En Italie, par exemple, Carlos Tavares bénéficiait de sept personnes et deux voitures blindées, quant au Brésil, c’était «au moins dix militaires, mitraillette au poing», a-t-il détaillé. En outre, il faut prendre en compte les risques liés aux «mises en examen» et aux réglementations des marchés financiers. Des «risques énormes» pour les dirigeants, selon lui. C’est en cela qu’il répond : «Je méritais mon salaire et c’est ce qu’a décidé le board.»

S’il «entend» que les Français puissent considérer que les salaires des dirigeants soient trop importants, le chef d’entreprise portugais a renvoyé sur BFMTV «à ceux qui font cette critique-là, en disant avoir le courage de légiférer». Et d’envoyer un message aux politiques : «Prenez vos responsabilités. Si vous pensez que c'est trop, alors vous décidez de légiférer !» Toutefois, Carlos Tavares a mis en garde : «Il faudra en assumer les conséquences.»

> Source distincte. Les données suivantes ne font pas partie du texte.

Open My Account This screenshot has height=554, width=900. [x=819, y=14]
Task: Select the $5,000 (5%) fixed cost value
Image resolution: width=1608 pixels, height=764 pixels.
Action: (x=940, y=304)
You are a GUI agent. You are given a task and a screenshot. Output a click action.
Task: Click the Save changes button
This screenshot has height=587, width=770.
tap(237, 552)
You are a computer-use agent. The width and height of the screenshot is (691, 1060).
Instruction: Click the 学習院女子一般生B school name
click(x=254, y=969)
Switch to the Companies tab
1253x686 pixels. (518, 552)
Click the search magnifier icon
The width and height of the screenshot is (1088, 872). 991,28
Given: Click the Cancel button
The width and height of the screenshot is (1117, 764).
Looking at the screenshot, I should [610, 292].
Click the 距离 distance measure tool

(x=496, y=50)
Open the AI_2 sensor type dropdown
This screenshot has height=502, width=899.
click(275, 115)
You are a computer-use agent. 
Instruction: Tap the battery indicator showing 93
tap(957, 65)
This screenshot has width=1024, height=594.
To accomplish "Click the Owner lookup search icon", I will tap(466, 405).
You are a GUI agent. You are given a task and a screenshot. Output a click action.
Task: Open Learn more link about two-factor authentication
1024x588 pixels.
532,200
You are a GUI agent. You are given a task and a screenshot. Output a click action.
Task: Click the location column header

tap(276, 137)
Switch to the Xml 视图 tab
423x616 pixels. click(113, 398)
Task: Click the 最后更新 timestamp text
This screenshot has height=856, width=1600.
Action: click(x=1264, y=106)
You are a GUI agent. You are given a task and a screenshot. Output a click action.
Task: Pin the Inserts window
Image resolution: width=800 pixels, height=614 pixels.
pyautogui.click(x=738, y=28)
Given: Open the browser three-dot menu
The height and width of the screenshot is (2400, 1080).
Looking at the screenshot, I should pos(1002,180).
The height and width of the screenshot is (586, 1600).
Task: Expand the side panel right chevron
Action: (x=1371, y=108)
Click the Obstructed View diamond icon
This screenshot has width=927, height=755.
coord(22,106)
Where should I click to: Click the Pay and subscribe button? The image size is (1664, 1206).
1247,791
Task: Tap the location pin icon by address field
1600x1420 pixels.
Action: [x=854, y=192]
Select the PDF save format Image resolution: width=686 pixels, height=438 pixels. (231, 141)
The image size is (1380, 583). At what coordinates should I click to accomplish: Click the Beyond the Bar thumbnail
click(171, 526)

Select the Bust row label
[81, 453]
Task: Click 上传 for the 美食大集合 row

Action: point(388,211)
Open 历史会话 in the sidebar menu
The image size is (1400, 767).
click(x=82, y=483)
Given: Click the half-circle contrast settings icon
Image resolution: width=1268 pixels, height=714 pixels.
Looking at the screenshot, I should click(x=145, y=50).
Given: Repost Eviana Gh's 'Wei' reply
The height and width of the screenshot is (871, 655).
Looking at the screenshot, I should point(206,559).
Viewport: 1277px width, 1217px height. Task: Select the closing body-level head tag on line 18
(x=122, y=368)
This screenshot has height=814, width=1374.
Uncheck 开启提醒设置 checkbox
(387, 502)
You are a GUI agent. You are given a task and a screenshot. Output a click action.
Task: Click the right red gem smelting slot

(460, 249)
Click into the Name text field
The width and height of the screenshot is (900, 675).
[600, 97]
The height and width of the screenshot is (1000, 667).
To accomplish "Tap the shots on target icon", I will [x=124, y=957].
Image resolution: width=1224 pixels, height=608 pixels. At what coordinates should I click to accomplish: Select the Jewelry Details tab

L’ancien directeur général de Stellantis citant tour à tour des investissements en moins pour la France et «le fait que les meilleurs talents ingénieurs français sont tous en train de travailler en Californie» ou encore que «de futurs vaccins pour des problèmes pandémiques pourront être trouvés par des scientifiques français pour des entreprises à l'étranger». Il y a quelques jours, alors qu’il s’exprimait pour la première fois depuis son départ, le grand patron avait reconnu des erreurs chez Stellantis : «Il y a des choses que je n'ai pas réussies», disait-il, et de poursuivre : «J'espère simplement avoir pris 80% du temps de bonnes décisions.»